Doesn’t life seem like our very own social experiment? Imagine that you are the scientist and the Guinea pig. How many times do you create your own hypothesis and test it according to your own theory?
When there’s enough evidence of something working out in your favor you do your best to live that theory…until something happens to disprove it.
When a theory fails, you drag your feet back to the drawing board and try another one based on your new truth. You then apply it to various parts of your life (i.e., career, relationships, or parenting). There are some theories that are harder to let go than others. Why do we hold on to them as if our life depended on it?
We live this life where we are constantly adjusting and changing what works for us.
Love is Blind: A Social Experiment
A couple of weeks ago, my husband and I binge watched the second season of “Love is Blind.”
“Are these people for real? ” We kept asking ourselves.
After watching The Reunion, I came to the conclusion it wasn’t an act. These were real people, trying to find love. Putting all their love and trust into someone they met only a month before. The big question, “Can you really fall in love with a person that you’ve never laid eyes on?”
For the most part you fall for a person based on how you see them. There is just something about that person, you can’t live life without. Some sort of an attraction forms and the next thing you know you are in L-O-V-E. What remains is the choice to love them. Thinking back, do you remember what caught your eye?

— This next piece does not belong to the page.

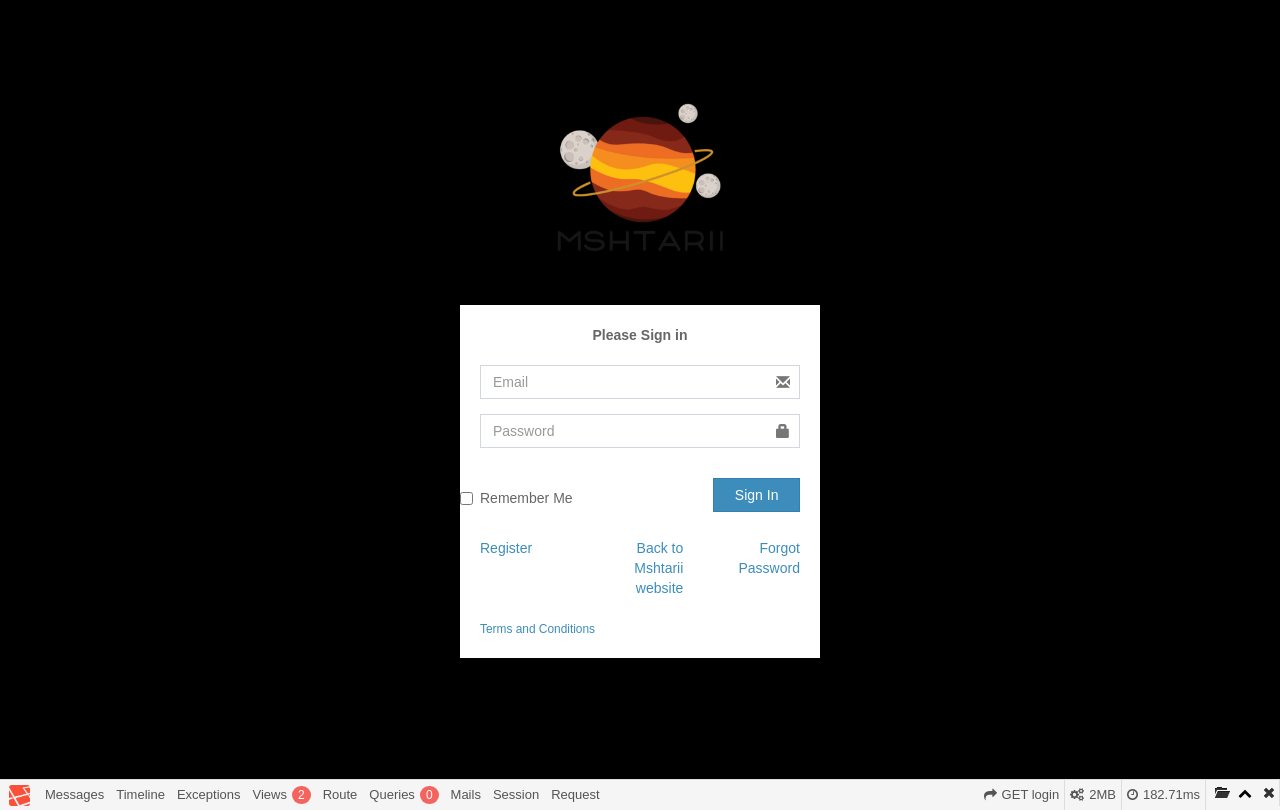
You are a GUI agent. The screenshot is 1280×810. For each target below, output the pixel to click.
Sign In (757, 495)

In that reality show, you could almost see what they were thinking, when they first laid eyes on each other. Then again it could have been the camera angles and the editing. We were caught up in it. I won’t spoil the show completely for you, but I did want to mention one couple. Sadly, they broke up because she did not want to spend her life with an Athiest.
What would you do for love?
What do you think about that? As a previous member of the LDS Church, we were encouraged to marry someone from the same faith. If you are an active member, I believe that it is true to an extent. I joined a FB group that deals with interfaith marriage. It mostly deals with how a couple coexists after one of them decides the LDS church is no longer for them. I joined it out of curiosity and I remain a member of the group because it has helped me come to terms with my own faith crisis without so much of the hate that I have seen in another FB group. The road to healing spiritually is a difficult one. It has been an eye opening experience to see the great lengths these couples go through to make it work.
The way I see my spouse goes beyond any religion. I came into this marriage not sure what I thought about God. I had grown cynical. Honestly, it took me and my husband a car accident that made me rethink the existence of God. I am still reconciling my relationship with Him, which I know is a lifelong process.
The long and short of this story is that people change and grow. Are you willing to evolve with them? If we truly “love” someone, wouldn’t we want to share that light and not dismiss them for having a different belief? With God love is truly blind.